**The problem:**
Copy all of the data below word for word, and leave the pictures out of your copy.

**Stored rows:**

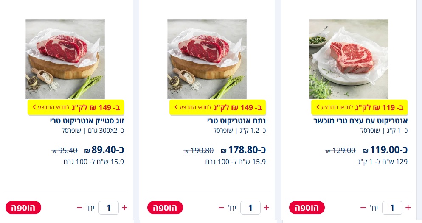The image size is (422, 223).
Task: Increase quantity for bone-in entrecote (אנטריקוט עם עצם)
Action: click(408, 208)
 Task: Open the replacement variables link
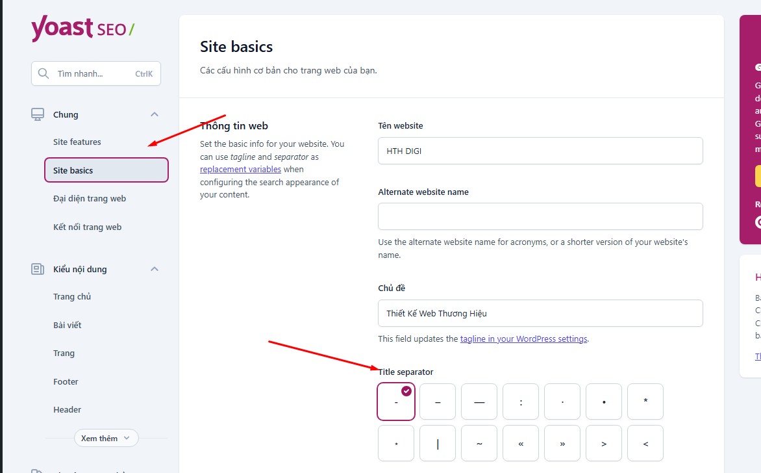coord(240,169)
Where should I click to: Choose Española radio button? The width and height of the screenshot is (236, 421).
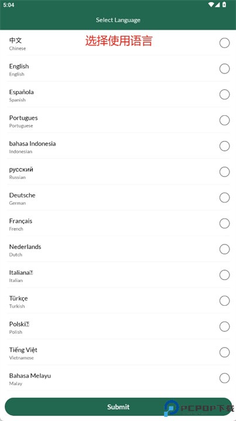tap(224, 95)
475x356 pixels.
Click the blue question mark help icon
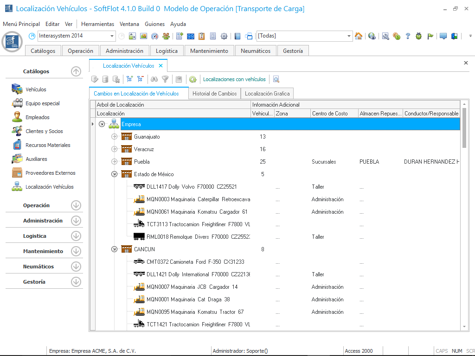tap(408, 36)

**Finished exercise:**
The image size is (422, 223).
Task: Increase quantity for bone-in entrecote (אנטריקוט עם עצם)
Action: click(408, 208)
 Task: Open the replacement variables link
coord(240,169)
Where should I click to: Choose Española radio button? The width and height of the screenshot is (236, 421).
tap(224, 95)
475x356 pixels.
Click the blue question mark help icon
tap(408, 36)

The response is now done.